:: Your goal ::
Gather every line below where "trash" appears.

[Pixel coordinate grounding data]
----------------------------------------
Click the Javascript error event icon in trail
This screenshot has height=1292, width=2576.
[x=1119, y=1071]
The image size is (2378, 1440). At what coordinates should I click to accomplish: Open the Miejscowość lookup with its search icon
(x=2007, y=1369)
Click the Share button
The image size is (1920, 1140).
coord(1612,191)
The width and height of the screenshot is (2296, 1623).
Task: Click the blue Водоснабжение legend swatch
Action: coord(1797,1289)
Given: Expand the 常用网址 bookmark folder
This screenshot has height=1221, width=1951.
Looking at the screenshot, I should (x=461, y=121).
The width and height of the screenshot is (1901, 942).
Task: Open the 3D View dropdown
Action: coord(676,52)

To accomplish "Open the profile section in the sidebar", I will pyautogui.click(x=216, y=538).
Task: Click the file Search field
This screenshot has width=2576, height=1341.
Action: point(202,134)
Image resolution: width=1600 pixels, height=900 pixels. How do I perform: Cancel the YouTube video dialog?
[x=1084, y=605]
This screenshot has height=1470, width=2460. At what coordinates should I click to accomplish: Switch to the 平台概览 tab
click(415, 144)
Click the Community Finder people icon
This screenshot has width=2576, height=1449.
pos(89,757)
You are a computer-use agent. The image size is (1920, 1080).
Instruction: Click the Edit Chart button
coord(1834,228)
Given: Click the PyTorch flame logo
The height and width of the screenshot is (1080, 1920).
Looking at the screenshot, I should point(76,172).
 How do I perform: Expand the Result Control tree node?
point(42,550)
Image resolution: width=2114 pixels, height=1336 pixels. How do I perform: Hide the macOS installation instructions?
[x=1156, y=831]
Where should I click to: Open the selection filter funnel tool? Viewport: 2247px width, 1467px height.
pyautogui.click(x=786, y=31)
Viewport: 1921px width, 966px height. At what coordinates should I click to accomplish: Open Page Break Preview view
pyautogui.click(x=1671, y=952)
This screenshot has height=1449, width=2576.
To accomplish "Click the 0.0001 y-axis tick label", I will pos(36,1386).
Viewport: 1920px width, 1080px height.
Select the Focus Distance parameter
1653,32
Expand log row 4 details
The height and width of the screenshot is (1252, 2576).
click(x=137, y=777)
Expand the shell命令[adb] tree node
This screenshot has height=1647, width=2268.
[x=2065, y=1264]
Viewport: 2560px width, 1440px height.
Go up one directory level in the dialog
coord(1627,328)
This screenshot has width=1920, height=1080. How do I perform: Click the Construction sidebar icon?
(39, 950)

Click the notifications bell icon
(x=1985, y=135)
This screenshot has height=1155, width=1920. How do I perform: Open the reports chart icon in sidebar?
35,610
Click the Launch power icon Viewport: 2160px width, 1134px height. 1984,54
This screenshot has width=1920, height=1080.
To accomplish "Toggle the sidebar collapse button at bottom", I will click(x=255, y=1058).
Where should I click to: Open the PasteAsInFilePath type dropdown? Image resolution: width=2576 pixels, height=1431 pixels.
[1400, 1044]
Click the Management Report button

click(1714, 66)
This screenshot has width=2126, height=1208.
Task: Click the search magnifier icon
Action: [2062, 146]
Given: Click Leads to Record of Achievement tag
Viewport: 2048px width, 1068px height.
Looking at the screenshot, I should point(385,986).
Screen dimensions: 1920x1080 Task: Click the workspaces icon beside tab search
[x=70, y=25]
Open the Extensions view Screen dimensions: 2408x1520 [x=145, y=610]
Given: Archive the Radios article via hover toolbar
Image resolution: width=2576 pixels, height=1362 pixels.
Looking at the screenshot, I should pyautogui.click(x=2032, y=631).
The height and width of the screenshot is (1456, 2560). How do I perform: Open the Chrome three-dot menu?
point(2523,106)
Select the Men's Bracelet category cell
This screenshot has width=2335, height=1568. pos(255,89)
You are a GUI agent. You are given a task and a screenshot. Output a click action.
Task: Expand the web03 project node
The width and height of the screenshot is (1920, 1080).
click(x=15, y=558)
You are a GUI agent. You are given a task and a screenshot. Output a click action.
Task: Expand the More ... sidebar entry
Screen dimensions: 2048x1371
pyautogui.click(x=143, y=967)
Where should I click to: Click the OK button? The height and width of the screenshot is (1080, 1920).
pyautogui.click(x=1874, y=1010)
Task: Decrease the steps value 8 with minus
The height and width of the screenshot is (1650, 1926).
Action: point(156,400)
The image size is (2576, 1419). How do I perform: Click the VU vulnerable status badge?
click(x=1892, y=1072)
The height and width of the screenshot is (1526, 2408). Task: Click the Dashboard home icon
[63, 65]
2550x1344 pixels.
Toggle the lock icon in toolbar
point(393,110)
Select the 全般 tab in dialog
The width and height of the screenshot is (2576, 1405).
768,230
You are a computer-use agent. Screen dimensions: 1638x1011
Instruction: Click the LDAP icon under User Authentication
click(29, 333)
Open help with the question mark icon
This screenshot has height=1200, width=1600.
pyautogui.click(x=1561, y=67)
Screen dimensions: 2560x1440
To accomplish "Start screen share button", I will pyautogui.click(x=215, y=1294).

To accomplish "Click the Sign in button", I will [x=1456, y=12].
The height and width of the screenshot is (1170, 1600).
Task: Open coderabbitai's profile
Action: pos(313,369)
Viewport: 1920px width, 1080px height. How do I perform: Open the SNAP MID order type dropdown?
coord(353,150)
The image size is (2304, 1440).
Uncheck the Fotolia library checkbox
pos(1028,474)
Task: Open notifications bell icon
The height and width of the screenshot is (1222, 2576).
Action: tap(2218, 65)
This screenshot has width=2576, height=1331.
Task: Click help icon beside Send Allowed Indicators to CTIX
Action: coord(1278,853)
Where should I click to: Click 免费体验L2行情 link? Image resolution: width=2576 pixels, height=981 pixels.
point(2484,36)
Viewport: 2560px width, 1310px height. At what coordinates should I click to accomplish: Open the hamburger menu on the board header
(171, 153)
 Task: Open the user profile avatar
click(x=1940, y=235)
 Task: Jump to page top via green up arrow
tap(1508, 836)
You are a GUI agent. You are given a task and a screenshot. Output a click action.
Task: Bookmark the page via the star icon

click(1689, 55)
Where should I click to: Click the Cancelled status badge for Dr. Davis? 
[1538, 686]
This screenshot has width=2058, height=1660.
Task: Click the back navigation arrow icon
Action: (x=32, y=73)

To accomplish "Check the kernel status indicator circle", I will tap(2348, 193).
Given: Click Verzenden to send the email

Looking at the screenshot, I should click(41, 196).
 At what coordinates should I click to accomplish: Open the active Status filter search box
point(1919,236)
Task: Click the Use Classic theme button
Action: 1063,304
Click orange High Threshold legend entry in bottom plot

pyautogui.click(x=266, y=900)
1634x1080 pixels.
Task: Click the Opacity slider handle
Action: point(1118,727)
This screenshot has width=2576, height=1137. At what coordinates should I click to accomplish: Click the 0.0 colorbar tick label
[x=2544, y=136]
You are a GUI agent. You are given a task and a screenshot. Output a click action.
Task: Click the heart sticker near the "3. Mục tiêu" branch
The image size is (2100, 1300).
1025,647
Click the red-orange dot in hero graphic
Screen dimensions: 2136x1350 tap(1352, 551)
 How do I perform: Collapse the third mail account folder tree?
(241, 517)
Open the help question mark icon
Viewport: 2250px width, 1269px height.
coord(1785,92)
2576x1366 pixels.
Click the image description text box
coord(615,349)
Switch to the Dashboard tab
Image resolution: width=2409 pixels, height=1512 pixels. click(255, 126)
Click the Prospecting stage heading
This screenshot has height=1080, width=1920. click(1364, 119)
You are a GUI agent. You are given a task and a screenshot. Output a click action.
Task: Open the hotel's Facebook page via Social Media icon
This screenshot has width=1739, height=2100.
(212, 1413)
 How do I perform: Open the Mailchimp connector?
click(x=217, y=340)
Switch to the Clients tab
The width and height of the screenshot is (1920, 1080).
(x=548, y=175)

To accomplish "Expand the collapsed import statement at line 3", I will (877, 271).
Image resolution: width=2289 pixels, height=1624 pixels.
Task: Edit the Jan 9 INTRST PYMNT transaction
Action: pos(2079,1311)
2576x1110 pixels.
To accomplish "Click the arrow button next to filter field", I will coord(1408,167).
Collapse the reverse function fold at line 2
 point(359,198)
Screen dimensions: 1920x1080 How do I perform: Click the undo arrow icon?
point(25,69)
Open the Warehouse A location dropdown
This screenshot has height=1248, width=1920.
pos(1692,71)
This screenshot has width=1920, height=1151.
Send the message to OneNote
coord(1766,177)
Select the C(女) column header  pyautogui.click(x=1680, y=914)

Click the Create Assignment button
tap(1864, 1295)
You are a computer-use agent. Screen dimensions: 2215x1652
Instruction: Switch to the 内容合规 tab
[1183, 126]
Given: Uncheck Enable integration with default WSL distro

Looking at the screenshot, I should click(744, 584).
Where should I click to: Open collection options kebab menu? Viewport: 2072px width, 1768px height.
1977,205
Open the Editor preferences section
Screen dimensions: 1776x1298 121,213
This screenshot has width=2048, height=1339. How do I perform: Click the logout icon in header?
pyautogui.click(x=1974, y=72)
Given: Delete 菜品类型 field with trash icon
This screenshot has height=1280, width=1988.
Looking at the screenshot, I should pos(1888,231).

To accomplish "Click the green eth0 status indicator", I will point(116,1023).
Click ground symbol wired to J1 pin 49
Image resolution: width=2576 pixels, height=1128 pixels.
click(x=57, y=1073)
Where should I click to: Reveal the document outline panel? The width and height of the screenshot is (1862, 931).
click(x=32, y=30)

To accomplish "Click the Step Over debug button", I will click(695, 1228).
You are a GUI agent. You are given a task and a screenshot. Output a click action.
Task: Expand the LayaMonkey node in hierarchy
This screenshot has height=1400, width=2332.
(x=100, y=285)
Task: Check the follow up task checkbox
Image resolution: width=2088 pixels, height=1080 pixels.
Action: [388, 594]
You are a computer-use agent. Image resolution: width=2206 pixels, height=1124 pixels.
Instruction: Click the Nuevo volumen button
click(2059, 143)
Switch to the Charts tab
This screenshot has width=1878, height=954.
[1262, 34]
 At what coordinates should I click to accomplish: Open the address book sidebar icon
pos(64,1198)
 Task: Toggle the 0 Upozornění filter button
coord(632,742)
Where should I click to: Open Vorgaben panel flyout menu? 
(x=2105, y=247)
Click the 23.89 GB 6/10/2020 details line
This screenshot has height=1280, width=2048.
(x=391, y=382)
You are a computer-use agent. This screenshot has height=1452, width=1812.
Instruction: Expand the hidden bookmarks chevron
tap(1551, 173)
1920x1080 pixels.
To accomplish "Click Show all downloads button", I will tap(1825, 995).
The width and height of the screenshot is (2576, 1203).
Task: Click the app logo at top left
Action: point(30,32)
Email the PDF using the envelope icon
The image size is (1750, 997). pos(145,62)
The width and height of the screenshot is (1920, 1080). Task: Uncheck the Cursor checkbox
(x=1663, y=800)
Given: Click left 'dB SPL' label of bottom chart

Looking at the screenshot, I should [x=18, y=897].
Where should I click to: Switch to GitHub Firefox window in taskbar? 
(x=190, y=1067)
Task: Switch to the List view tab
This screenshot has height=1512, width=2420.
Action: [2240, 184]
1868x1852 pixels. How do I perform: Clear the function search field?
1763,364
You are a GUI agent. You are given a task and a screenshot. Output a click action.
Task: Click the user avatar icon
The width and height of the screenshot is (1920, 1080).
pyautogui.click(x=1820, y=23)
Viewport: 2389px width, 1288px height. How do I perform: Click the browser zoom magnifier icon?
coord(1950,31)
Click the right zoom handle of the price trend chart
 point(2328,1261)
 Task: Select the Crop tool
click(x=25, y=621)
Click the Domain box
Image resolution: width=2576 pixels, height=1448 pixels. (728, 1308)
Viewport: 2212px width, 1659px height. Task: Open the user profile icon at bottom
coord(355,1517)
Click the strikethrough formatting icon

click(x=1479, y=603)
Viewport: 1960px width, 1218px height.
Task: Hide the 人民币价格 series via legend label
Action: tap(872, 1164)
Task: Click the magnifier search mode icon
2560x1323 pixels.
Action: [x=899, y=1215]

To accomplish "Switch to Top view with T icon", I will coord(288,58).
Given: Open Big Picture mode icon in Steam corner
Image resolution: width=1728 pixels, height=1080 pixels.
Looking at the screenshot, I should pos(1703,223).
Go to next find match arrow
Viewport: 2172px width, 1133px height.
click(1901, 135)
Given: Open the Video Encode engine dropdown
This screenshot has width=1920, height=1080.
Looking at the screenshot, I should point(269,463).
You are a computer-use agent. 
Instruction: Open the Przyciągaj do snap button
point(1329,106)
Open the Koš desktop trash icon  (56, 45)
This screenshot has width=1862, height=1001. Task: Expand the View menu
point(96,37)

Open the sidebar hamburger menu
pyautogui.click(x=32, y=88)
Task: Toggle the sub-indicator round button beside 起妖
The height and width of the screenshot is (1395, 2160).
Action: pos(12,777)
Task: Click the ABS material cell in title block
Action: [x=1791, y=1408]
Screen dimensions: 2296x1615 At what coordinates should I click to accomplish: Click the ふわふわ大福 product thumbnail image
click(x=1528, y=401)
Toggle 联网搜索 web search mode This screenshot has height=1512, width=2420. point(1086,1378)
----------------------------------------
:: Finished task ::
Given: Delete 菜品类型 field with trash icon
Open the Koš desktop trash icon  (56, 45)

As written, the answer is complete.